Can you pull out each line of the data below that includes the word "width"?
• • • • • • •
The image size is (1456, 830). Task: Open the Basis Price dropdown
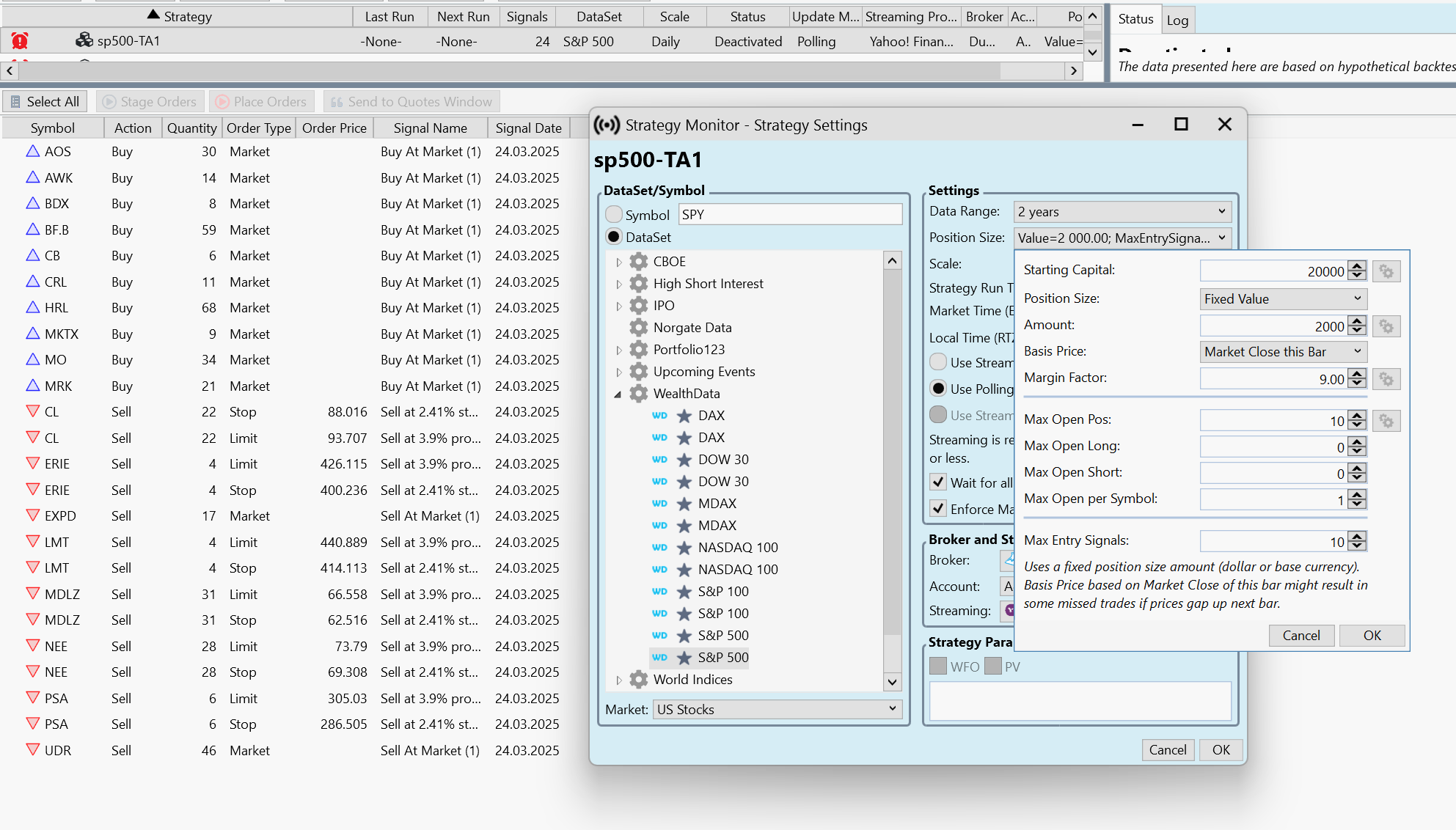[x=1283, y=352]
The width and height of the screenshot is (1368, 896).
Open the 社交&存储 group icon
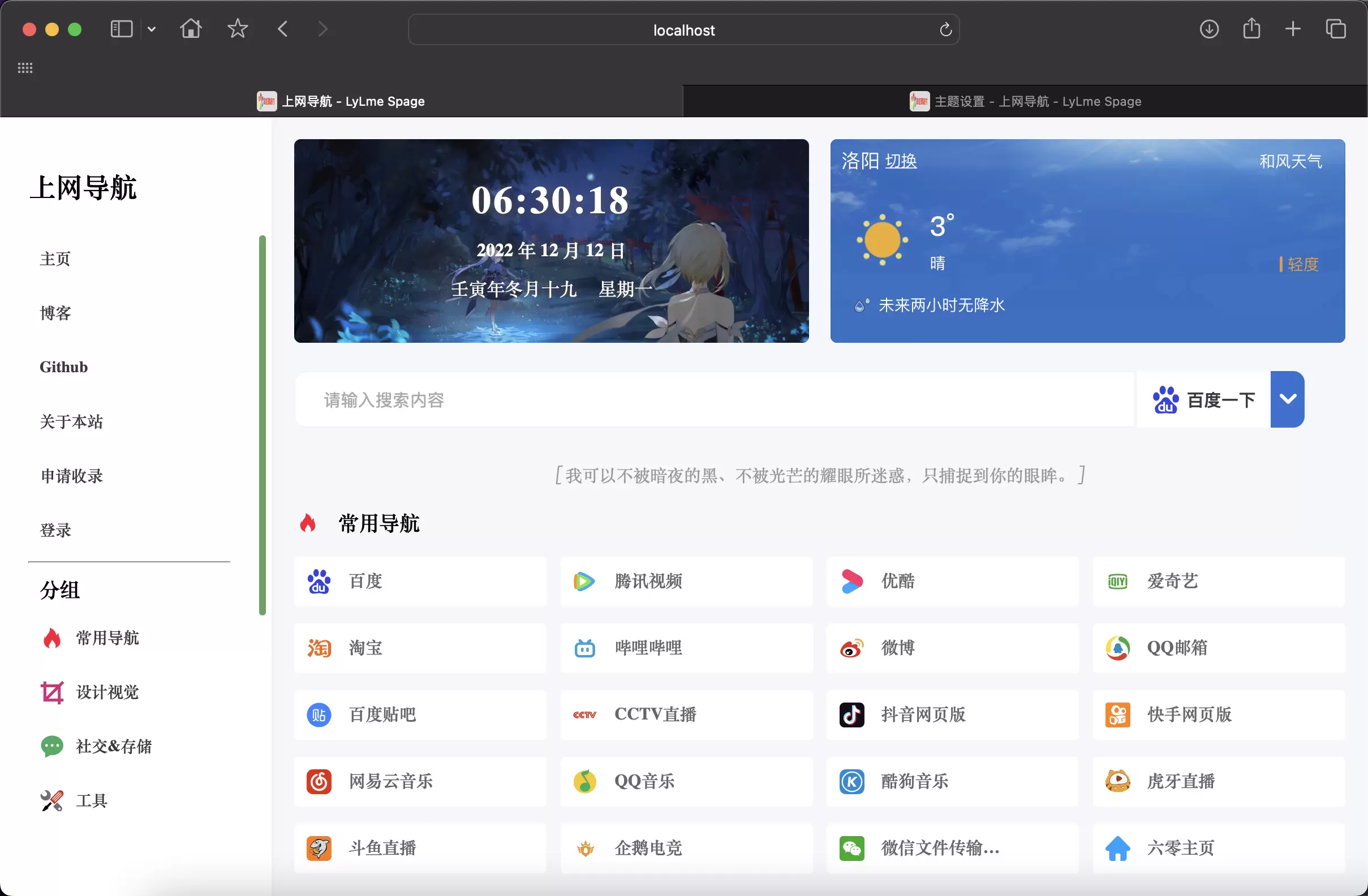[52, 747]
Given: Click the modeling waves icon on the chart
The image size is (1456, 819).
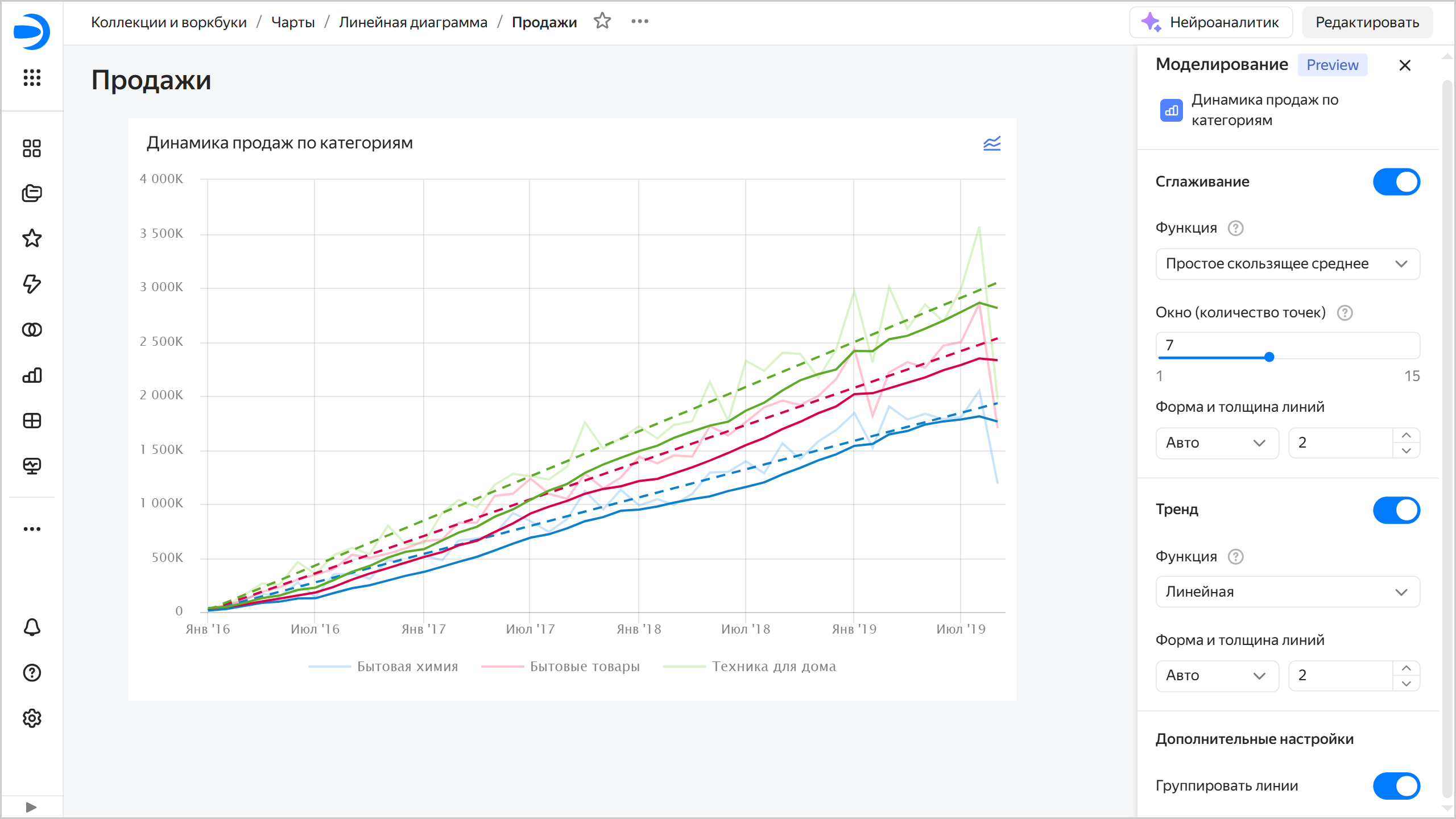Looking at the screenshot, I should click(991, 143).
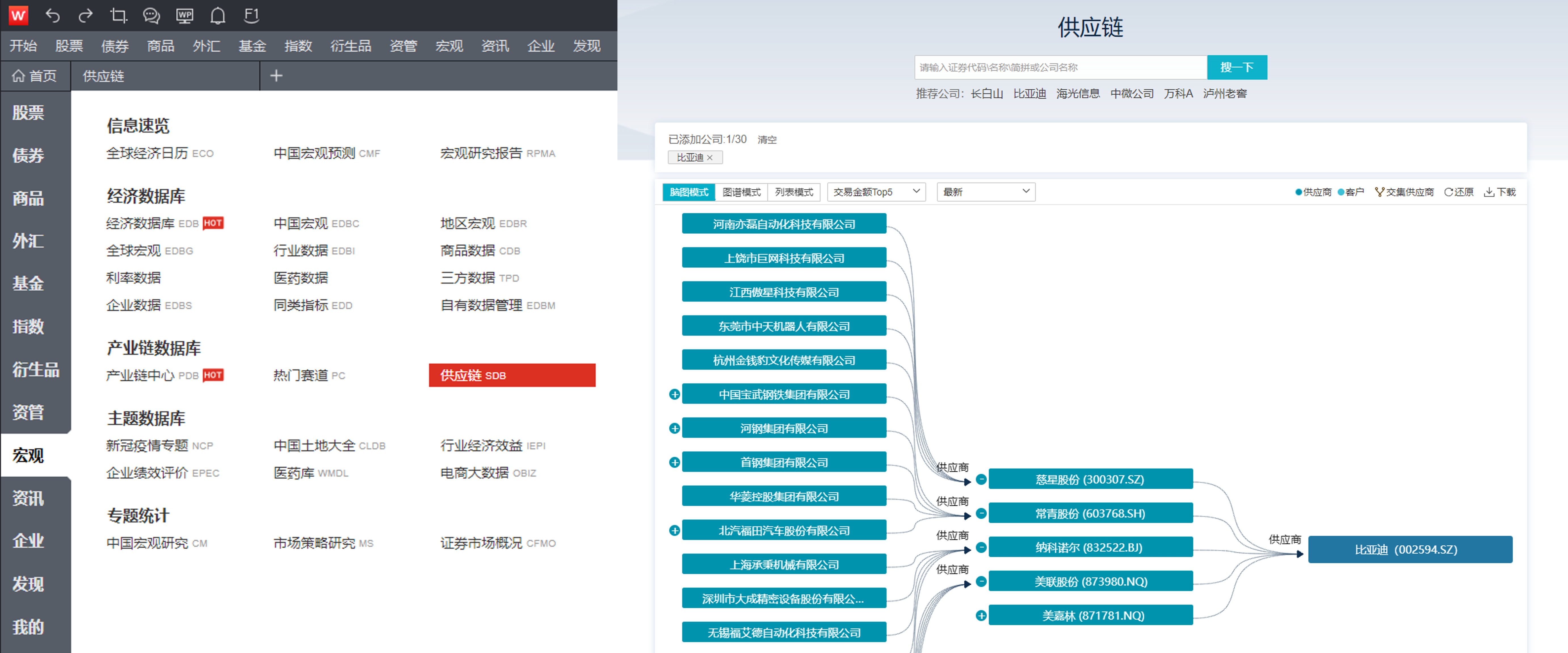
Task: Click the undo icon in the toolbar
Action: 54,16
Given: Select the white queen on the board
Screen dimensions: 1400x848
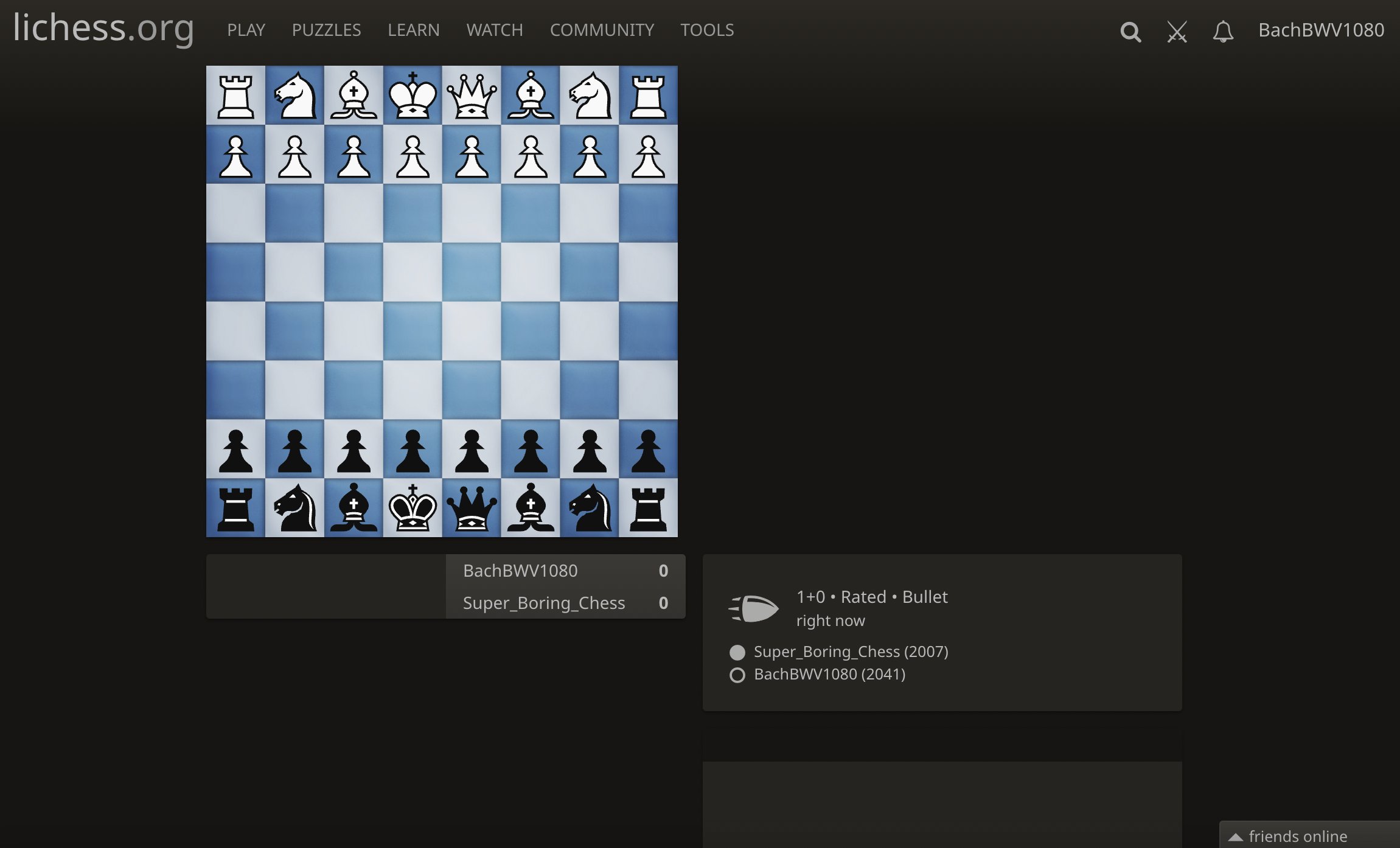Looking at the screenshot, I should click(472, 95).
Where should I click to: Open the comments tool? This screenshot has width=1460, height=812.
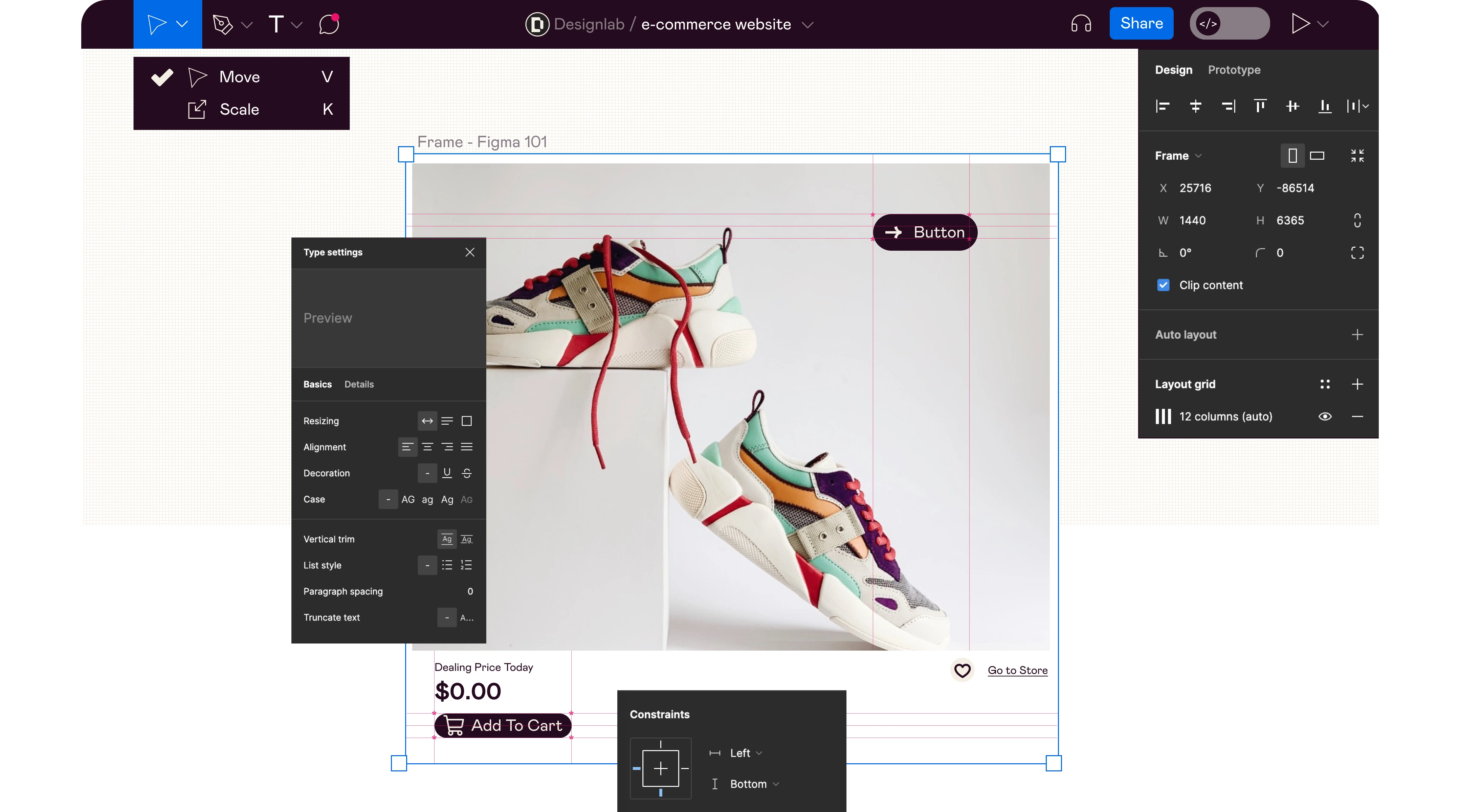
• • • • • • •
- Answer
The width and height of the screenshot is (1368, 896).
Where should I click to: Open the comments tool? This screenshot has width=1460, height=812.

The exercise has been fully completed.